Line 34 adds the new grade entered by the user into the variable total using the += compound assignment operator. Line 35 adds 1 to gradeCounter to indicate that the program has processed another grade and is ready to input the next grade from the user. Incrementing gradeCounter eventually causes the loop to terminate when the condition gradeCounter <gradesListBox.Items.Count becomes false.

When the loop terminates, the If...Then...Else statement at lines 39–48 executes. Line 39 determines whether any grades have been entered. If so, line 40 performs the averaging calculation using the floating-point division operator (/) and stores the result in Double variable average. If we used the integer division operator (\), the class average would not be as precise because any fractional part of the average would be discarded. For example, 844 divided by 10 is 84.4, but with integer division the result would be 84. Lines 43–45 display the results in the classAverageLabel. If no grades were entered, line 47 displays a message in the classAverageLabel.

Method clearGradesButton_Click

When the user presses the Clear Grades Button, method clearGradesButton_Click (lines 52–57) prepares for the user to enter a new set of grades. First, line 55 removes the grades from the gradesListBox by calling the Item's property's Clear method. Then, line 56 clears the text on the classAverageLabel.

Control Statement Stacking

In this example, we see that control statements may be stacked on top of one another (that is, placed in sequence) just as a child stacks building blocks. The Do While...Loop statement (lines 32–36) is followed in sequence by an If...Then...Else statement (lines 39–48).

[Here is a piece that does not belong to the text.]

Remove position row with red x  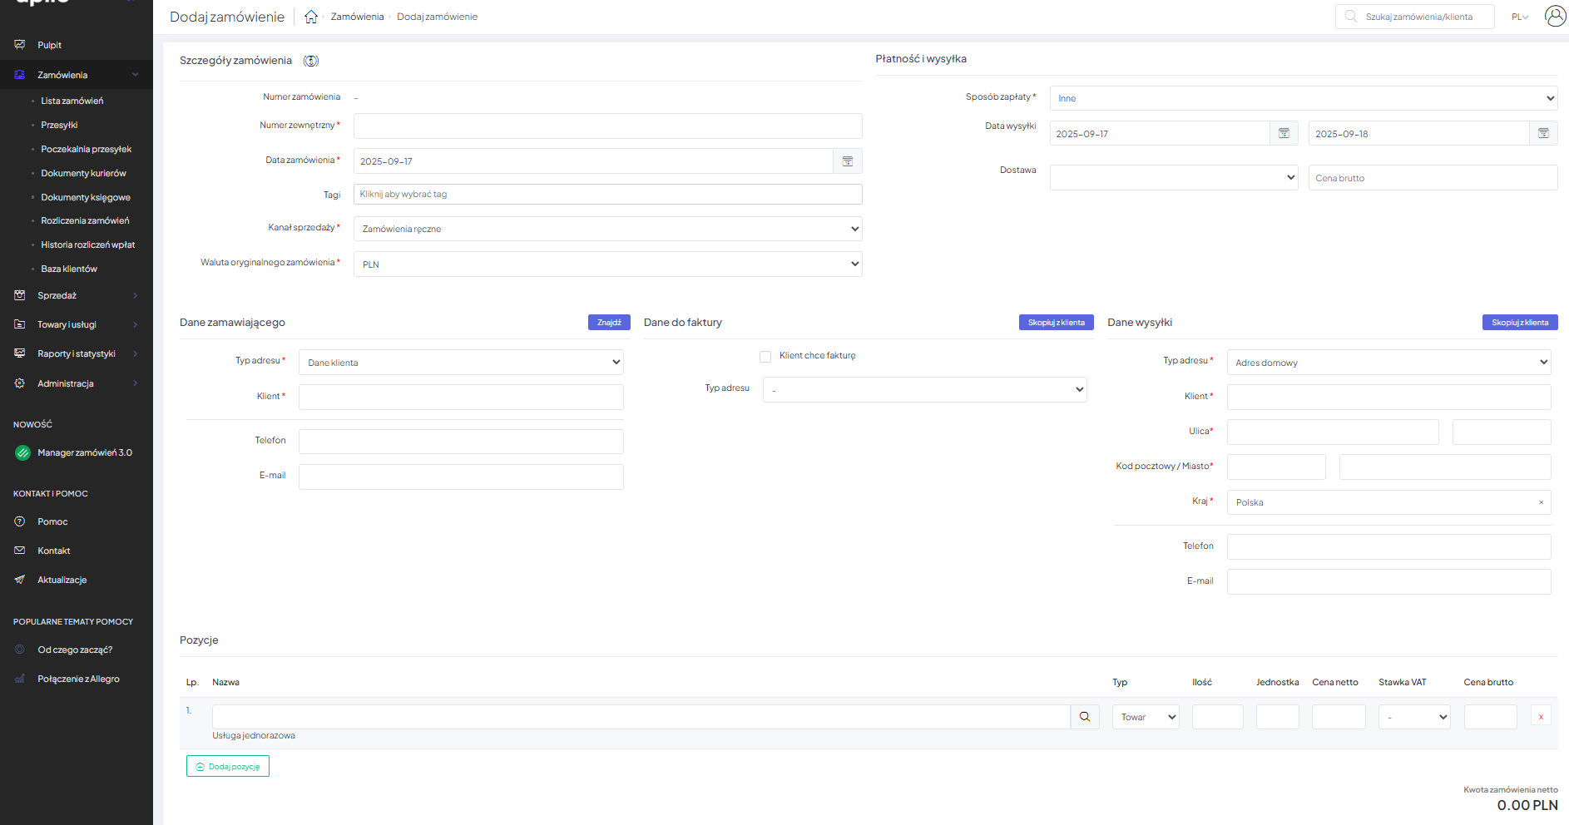(1541, 717)
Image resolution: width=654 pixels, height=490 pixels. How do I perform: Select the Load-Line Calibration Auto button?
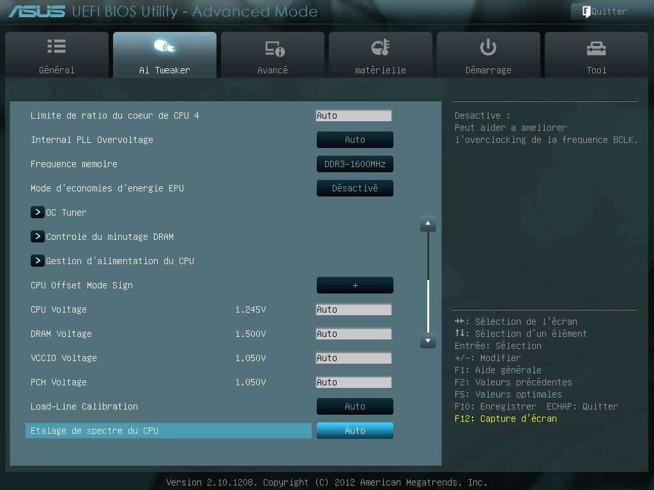pos(354,406)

Formatting for Floating-Point Numbers

The statement in lines 43–45 outputs the class average. In this example, we decided to display the class average rounded to the nearest hundredth and to output the average with exactly two digits to the right of the decimal point. To do so, we used the expression

String.Format("{0:F}", average)

which indicates that average's value should be displayed as a number with a specific number of digits to the right of the decimal point—called a fixed-point number. This is an example of formatted output, in which you control how a number appears for display purposes. The String class's Format method performs the formatting. The first argument to the method ("{0:F}") is the format string, which acts as a placeholder for the value being formatted. The numeric value that appears before the colon (in this case, 0) indicates which of Format's arguments will be formatted—0 specifies the first argument after the format string passed to Format, namely average. As you'll see in later examples, additional values can be inserted into the string to specify other arguments. The value after the colon (in this case, F ) is known as a format specifier, which indicates how a value is to be formatted. The format specifier F indicates that a fixed-point number should be rounded to two decimal places by default. The entire placeholder ({0:F}) is replaced with the formatted value of variable average. You can change the number of decimal places to display by placing an integer value after the format specifier—for example, the string "{0:F3}" rounds the number to three decimal places.